THE TASK
Within the lines below, find those that hold the string "cloud" and copy each one.

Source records

★ ★ ★ ★

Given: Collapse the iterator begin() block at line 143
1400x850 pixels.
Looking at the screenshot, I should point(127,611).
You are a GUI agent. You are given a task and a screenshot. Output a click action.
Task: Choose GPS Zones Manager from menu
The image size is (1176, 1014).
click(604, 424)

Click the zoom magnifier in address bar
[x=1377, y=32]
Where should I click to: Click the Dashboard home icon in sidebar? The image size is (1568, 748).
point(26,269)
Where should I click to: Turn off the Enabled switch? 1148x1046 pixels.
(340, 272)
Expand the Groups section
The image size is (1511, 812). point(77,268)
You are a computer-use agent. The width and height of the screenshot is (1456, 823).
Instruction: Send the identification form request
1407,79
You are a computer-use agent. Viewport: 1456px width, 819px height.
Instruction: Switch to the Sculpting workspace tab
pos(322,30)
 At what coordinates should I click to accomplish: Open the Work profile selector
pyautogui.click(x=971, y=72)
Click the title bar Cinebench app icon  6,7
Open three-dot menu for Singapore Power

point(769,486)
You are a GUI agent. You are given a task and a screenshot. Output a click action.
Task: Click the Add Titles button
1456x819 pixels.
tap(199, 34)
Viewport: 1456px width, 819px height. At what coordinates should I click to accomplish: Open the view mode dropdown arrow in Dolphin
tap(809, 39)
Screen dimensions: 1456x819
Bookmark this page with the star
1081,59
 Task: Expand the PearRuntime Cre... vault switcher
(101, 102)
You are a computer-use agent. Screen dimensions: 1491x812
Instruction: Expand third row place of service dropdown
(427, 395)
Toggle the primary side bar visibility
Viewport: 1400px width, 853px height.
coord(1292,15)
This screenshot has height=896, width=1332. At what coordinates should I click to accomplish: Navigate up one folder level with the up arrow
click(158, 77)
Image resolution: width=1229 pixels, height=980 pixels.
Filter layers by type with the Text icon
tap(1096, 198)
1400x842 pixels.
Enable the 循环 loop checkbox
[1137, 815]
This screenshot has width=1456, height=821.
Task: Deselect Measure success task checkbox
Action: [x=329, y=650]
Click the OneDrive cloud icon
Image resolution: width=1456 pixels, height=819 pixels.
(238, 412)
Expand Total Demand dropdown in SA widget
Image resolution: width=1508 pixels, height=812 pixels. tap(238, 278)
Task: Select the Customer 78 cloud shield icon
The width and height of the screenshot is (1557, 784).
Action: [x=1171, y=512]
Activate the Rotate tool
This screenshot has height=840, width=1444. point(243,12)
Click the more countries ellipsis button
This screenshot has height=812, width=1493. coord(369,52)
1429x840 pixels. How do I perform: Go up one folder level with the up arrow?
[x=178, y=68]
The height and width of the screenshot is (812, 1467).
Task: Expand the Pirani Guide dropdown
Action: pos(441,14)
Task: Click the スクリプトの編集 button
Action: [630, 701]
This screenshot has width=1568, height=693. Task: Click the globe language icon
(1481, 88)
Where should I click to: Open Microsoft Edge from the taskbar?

★ ★ ★ ★

SOLUTION FOR THIS EXERCISE
Click the OneDrive cloud icon
Task: Select the Customer 78 cloud shield icon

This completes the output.